### INFORMATION PROVIDED ###

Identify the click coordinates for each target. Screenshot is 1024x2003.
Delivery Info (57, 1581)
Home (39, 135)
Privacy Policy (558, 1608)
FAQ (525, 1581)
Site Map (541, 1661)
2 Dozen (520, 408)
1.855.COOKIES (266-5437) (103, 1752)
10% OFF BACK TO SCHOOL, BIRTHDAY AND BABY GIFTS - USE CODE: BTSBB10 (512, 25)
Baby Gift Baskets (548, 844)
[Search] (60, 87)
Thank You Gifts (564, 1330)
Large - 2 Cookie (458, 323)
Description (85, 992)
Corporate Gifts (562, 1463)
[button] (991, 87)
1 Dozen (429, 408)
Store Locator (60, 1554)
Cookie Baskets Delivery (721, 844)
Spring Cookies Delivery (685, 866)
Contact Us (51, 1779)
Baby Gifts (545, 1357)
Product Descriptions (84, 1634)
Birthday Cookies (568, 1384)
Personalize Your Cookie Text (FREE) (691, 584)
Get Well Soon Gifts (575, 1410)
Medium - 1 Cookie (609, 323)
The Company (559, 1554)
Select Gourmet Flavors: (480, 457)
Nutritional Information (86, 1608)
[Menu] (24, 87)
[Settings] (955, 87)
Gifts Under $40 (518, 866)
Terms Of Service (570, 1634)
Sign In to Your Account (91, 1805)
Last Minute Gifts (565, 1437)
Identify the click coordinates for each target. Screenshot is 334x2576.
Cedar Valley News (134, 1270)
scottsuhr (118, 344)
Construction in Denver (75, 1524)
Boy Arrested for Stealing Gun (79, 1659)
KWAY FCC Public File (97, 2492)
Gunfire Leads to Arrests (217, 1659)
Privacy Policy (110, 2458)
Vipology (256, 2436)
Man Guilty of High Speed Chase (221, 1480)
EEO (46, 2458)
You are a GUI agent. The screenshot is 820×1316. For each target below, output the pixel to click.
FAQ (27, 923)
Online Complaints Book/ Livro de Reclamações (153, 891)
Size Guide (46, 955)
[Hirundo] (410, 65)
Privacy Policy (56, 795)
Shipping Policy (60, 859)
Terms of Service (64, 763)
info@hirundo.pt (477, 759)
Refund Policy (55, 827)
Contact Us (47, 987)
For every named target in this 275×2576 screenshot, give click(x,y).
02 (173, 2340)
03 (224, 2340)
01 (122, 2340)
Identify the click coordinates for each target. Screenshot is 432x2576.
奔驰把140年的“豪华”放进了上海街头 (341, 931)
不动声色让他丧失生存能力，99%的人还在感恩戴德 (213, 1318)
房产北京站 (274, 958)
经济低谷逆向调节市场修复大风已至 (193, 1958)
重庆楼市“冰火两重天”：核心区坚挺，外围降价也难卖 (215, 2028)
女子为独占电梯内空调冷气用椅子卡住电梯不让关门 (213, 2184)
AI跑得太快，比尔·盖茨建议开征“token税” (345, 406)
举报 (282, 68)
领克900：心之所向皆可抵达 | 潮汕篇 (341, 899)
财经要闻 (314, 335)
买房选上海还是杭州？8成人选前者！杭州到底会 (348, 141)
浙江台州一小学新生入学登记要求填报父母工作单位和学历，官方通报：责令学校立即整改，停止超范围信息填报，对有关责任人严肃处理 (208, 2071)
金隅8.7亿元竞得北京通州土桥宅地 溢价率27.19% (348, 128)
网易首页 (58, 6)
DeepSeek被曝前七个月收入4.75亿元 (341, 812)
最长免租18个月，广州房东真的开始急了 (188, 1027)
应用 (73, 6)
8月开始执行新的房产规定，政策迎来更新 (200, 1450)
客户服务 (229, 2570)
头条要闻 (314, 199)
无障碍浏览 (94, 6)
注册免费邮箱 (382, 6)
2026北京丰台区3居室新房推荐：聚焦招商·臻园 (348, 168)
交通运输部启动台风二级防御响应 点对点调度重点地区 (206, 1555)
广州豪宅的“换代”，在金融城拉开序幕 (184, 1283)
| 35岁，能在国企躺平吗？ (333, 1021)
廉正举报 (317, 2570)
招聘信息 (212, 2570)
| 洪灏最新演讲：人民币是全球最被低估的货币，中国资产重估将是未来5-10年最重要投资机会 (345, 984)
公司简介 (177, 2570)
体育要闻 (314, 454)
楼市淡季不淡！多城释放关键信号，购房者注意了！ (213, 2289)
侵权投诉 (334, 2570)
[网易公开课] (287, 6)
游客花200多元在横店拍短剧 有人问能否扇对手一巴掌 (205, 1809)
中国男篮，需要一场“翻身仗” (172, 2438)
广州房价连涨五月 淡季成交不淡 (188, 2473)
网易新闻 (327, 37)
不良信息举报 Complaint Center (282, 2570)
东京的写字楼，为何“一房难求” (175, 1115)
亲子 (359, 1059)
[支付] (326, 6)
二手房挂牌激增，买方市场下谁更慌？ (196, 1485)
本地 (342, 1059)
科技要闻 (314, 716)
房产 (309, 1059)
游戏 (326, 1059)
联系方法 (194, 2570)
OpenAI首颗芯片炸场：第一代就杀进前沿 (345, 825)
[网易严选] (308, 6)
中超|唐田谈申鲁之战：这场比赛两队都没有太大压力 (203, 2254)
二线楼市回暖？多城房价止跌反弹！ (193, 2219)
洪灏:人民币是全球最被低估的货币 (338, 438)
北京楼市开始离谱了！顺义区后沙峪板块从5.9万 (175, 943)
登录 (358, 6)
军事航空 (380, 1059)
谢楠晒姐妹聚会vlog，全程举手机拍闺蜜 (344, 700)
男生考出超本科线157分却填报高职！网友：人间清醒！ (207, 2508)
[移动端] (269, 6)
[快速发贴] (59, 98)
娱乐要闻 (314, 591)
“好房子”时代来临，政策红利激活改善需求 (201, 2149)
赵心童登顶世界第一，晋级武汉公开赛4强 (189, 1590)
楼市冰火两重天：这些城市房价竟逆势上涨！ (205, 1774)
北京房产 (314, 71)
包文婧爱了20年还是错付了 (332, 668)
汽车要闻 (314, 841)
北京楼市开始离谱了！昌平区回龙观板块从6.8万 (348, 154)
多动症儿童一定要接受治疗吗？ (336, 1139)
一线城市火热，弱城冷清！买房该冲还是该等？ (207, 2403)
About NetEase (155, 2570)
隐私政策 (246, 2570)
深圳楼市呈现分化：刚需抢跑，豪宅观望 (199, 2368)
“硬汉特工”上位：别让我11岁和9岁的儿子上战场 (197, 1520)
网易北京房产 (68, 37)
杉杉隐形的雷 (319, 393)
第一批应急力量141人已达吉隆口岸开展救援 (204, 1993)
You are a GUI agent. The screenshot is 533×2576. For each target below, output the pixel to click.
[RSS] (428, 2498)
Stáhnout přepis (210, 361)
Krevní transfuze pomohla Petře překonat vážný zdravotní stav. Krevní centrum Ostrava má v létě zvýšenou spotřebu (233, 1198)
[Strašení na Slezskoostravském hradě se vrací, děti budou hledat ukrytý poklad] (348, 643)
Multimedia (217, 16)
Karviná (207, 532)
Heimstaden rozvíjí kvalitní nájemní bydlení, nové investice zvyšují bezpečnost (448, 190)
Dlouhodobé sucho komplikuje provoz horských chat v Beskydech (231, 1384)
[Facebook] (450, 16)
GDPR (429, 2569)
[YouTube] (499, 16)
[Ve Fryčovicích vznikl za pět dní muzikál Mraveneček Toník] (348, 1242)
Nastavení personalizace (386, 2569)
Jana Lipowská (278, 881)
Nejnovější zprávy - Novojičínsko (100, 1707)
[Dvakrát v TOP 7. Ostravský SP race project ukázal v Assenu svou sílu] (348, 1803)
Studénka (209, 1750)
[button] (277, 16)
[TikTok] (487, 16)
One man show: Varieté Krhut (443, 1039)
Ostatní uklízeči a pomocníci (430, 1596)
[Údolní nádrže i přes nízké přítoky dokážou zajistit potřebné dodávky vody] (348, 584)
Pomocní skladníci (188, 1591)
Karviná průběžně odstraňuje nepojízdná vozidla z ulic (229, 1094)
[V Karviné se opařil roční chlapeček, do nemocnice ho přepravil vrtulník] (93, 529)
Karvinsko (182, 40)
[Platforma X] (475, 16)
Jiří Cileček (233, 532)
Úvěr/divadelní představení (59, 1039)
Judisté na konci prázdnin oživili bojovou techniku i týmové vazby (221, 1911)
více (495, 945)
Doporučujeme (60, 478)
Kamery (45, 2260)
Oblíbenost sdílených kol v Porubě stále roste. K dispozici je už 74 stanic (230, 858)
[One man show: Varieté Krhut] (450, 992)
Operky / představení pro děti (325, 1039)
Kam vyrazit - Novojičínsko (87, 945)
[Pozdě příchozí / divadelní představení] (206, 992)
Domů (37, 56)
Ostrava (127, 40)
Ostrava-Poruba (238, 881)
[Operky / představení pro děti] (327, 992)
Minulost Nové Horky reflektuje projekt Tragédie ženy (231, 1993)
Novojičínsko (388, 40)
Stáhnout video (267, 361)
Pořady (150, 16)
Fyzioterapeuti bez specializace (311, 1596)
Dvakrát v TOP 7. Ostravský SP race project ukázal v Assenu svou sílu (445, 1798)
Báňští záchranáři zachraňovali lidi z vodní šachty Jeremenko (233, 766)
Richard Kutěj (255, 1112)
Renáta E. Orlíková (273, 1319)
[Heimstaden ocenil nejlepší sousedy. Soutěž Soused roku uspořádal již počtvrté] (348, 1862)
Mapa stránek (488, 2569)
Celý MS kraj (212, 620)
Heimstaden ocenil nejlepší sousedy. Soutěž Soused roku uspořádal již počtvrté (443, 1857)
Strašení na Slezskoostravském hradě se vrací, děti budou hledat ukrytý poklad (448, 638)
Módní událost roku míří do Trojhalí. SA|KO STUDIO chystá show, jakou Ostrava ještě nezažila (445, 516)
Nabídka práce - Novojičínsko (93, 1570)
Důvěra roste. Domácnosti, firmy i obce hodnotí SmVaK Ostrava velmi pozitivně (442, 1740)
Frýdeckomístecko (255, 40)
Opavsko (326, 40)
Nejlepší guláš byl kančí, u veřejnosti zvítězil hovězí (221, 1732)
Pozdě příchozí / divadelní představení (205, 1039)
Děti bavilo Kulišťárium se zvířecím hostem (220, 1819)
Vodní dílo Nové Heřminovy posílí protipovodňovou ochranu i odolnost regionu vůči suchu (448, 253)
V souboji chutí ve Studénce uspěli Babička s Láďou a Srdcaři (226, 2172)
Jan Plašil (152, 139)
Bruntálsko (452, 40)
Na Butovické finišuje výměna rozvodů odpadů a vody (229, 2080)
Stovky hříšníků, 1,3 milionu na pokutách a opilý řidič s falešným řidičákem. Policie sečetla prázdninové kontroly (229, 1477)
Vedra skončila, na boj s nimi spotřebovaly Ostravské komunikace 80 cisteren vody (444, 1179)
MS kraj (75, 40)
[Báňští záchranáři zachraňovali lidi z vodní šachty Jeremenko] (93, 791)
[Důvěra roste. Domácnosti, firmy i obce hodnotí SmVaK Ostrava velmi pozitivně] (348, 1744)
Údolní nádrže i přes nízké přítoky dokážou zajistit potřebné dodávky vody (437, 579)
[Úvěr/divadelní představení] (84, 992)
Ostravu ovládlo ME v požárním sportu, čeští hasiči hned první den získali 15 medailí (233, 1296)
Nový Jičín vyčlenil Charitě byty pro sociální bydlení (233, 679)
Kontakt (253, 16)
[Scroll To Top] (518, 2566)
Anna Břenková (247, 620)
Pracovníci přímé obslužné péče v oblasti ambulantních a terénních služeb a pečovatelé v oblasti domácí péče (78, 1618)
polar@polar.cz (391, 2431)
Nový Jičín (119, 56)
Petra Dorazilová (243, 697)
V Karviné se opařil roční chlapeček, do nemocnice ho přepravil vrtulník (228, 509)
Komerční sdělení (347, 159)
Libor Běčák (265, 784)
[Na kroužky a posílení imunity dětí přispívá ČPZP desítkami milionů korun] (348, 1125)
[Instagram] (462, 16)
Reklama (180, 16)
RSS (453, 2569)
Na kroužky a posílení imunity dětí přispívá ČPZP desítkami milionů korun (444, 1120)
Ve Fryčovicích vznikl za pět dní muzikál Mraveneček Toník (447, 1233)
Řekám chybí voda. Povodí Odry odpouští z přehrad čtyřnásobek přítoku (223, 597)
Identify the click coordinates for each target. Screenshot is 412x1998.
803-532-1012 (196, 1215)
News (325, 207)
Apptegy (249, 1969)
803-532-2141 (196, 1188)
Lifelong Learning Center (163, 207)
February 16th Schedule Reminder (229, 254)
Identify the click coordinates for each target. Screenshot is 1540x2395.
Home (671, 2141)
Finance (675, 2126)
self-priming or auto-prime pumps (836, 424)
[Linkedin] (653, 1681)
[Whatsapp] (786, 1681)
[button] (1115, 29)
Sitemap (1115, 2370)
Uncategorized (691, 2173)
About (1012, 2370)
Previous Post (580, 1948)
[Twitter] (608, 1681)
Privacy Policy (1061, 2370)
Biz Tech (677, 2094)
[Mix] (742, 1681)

###

- **WHAT IS EXPECTED**:
Transcribe the records above from the line holding "Jiří Cileček (233, 532)" down to the line holding "[Operky / představení pro děti] (327, 992)", inclusive, without adding anything.

- **SOLUTION TO THE EXERCISE**:
Jiří Cileček (233, 532)
Úvěr/divadelní představení (59, 1039)
Judisté na konci prázdnin oživili bojovou techniku i týmové vazby (221, 1911)
více (495, 945)
Doporučujeme (60, 478)
Kamery (45, 2260)
Oblíbenost sdílených kol v Porubě stále roste. K dispozici je už 74 stanic (230, 858)
[One man show: Varieté Krhut] (450, 992)
Operky / představení pro děti (325, 1039)
Kam vyrazit - Novojičínsko (87, 945)
[Pozdě příchozí / divadelní představení] (206, 992)
Domů (37, 56)
Ostrava (127, 40)
Ostrava-Poruba (238, 881)
[Operky / představení pro děti] (327, 992)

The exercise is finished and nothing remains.